We both bought during COVID, and only because the rates were so low. Our home prices have gone up, but not crazy (we had to pay extra for property taxes due to the appraised home value though), but I didn't mean to come off as abused. I'm doing well, and knock on wood whenever I get the chance [edited, spelling incorrect], but I also know I'm on a thin fucking tightrope - due to what I'm about to bring up next.

However, and this is what caused our discourse, I don't believe it's right for jobs like my father's to just vanish to the other end of the world. That has real life implications for everyone, someone's family, their mental health; it just messed him up for a while dude. To go back to the main topic of the thread, "Migrants aren't pushing down wages, its your boss," while you believe that we may not be promised anything in life (and this is true), what's the point of upholding this social contract, going to work and producing towards a GDP, towards a country, and doing your fair share; when you can't even be promised your end of the social contract, the American Dream? At that point, I'm sure my dad would have just made the decision to stay in India instead of coming to the US in 1996.

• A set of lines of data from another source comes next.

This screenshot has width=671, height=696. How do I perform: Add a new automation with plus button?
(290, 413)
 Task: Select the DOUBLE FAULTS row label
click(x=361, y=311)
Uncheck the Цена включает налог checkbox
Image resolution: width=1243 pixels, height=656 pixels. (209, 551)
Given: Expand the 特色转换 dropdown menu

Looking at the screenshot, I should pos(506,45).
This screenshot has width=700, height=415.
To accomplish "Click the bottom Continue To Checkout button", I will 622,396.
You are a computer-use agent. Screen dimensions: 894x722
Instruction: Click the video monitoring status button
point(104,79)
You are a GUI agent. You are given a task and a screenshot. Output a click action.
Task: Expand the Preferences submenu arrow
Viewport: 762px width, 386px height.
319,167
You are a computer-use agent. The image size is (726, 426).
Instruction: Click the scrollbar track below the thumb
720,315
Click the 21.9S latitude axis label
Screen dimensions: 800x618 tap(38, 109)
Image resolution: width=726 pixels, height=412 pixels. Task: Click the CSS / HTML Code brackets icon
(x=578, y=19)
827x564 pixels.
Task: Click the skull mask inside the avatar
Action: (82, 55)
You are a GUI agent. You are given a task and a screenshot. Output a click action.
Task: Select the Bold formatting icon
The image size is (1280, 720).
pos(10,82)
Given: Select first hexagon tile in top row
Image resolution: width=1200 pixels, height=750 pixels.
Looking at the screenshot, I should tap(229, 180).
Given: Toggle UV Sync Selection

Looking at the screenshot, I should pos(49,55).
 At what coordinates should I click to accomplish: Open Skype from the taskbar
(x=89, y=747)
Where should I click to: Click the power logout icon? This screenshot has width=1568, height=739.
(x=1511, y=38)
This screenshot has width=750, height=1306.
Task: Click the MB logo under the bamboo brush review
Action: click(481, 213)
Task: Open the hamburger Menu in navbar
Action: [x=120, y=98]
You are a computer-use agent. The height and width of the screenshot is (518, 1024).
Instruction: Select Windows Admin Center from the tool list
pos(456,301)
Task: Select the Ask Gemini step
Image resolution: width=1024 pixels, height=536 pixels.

In one of my other comments, I talk about how my middle school janitor came to this country (back in like the 70's or the 80's), and purchased a house on a Janitor salary. Dude was unionized and was based af. From my experiences today, the American Dream is dying and not the same as what it once was. Whether it be Migrants, companies, the policies that allow for labor to be off-shored; it's infected and (in my honest opinion), not worth chasing atm. We aren't a third world country, but we're not a country that can provide that social contract for its youth. The youth works to enrich the old and rich, kept oppressed by low wages and replaceability (the off-shoring of work), no longer do the youth work to enrich themselves.

[–] [email protected] 2 points 5 months ago

"what's the point of upholding this social contract, going to work and producing towards a GDP, towards a country, and doing your fair share; when you can't even be promised your end of the social contract, the American Dream?"

I agree completely (despite everyone having their own version of "the american dream"), I just think we have different ideas of how to get there. I dont know all the answers but I do know going back to any place we have already been is just worse with corruption, accountability, abuse, and disparity in quality of living.

I think the main difference now is that groups that were originally on the side that generally benefitted from all of this abuse, are now being targeted for wealth extraction themselves and they can no longer live happy middle-income lives. Everyone besides the wealthy are being pushed downwards.

I'd also argue that what you mentioned your father going through is a mental health issue, and it would benefit us all if we acknowledged the need to help people transition to new skills or ways of life that fit the new reality.

If we focus on moving backwards the world will leave us behind and we will suffer for it. Looking forward means embracing change, and those who are good at changing quickly will have the advantage.